Par ailleurs, gardons un esprit critique vis-à-vis des chaussures car la majorité des fabricants s’orientent vers tel ou tel modèle, non pas pour leur valeur éducative, leur respect du fonctionnement du corps, ou pour nous amener à mieux gérer celui-ci mais tout simplement parce qu’ils sont à la mode et se vendent… il n’y a rien de philanthropique. Ce n’est donc pas parce qu’un modèle est plébiscité par une majorité de coureurs qu’il est adapté. Ainsi dans ce contexte, si on ‘’tape des pieds’’, plutôt que de s’acheter une paire comportant davantage d’amorti, mieux vaut travailler sa technique et revoir ses objectifs !
L’amorti détermine-t-il le niveau du Traileur ?
Pour tenter de faire évoluer la vision des choses et changer de paradigme, nous pourrions dire qu’à temps et distance égale l’épaisseur de la chaussure détermine le niveau technique du coureur. Plus il est en mesure de courir de longues distances ou parcourir un terrain technique avec peu d’épaisseur sous le pied, plus son niveau technique et ses capacités physiques sont élevés. Ainsi, pour sensibiliser les coureurs à ces notions, nous pourrions imaginer lors d’une course un classement parallèle au classement officiel qui tiendrait compte du niveau d’amortissement de la chaussure en attribuant des pénalités sous la forme d’un pourcentage de temps supplémentaire en fonction de l’épaisseur de la chaussure ; celle-ci palliant/masquant les conséquences des faiblesses physiques et techniques. Des chaussures qui faussent de fait les résultats en permettant d’aller plus loin, ou tout simplement d’atteindre la ligne d’arrivée, comme en témoignent des Traileurs habitués aux longues distances portant ce type de matériel. Ils répondent sans hésiter qu’ils ne pourraient pas aller au bout tant cela deviendrait inconfortable et traumatisant du fait qu’ils commencent à ‘’taper des pieds’’, pour certains dès le 35ème kilomètres, alors qu’ils vont en parcourir plus d’une centaine.

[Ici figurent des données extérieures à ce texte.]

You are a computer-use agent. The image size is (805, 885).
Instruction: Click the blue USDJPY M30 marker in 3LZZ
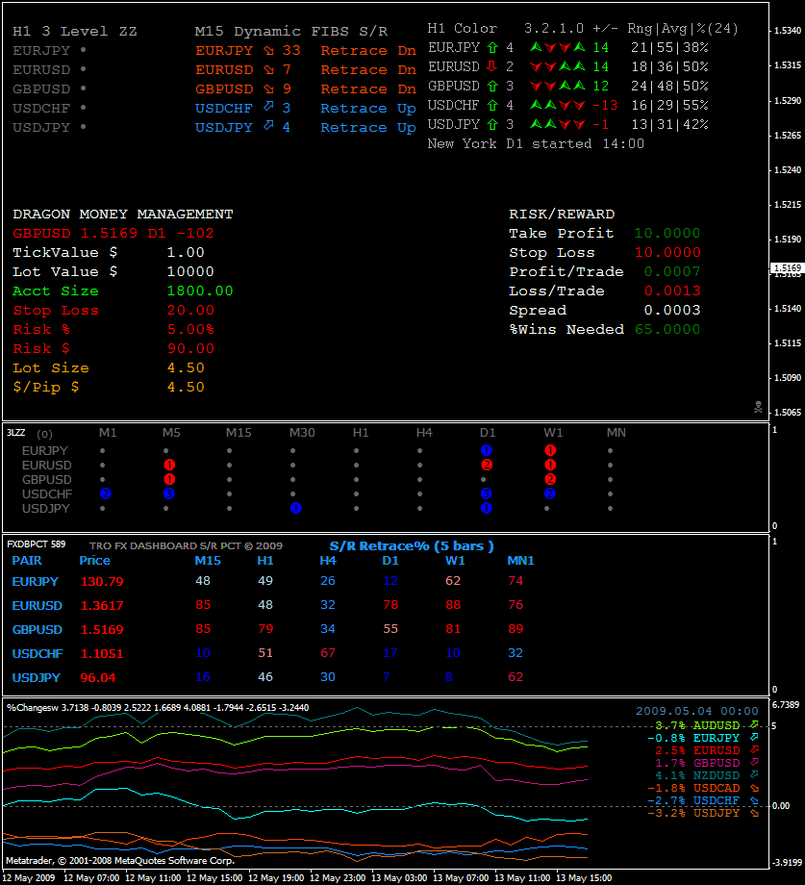pos(296,508)
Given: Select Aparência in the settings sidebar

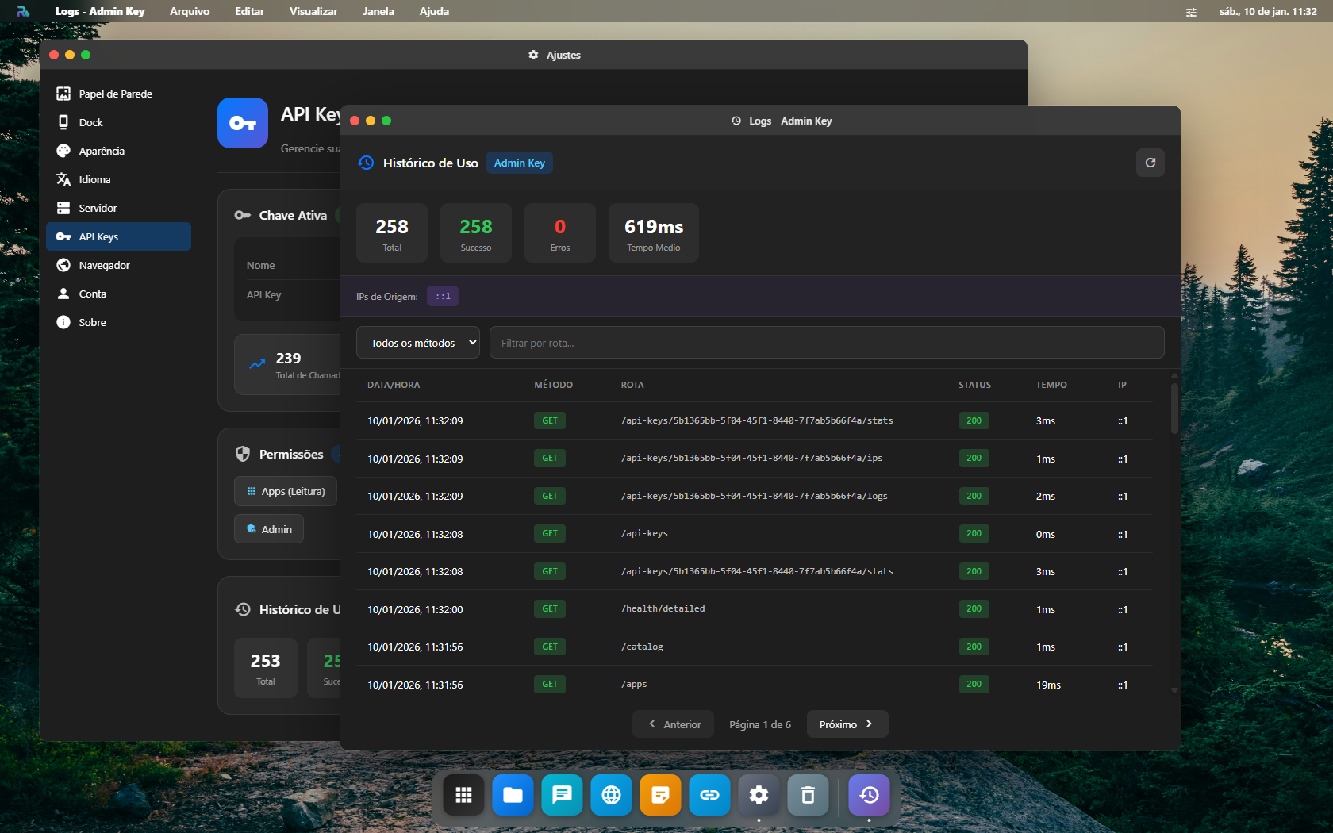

Certains verront ici la solution à leur problème et courront acheter ce type de chaussures, alors que d’autres décèleront une incohérence entre la distance parcourue et le niveau réel de ces coureurs. Ne nous trompons pas d’objectif, prenons le temps et le plaisir de développer nos capacités physiques et techniques plutôt que de tenter de pallier nos lacunes.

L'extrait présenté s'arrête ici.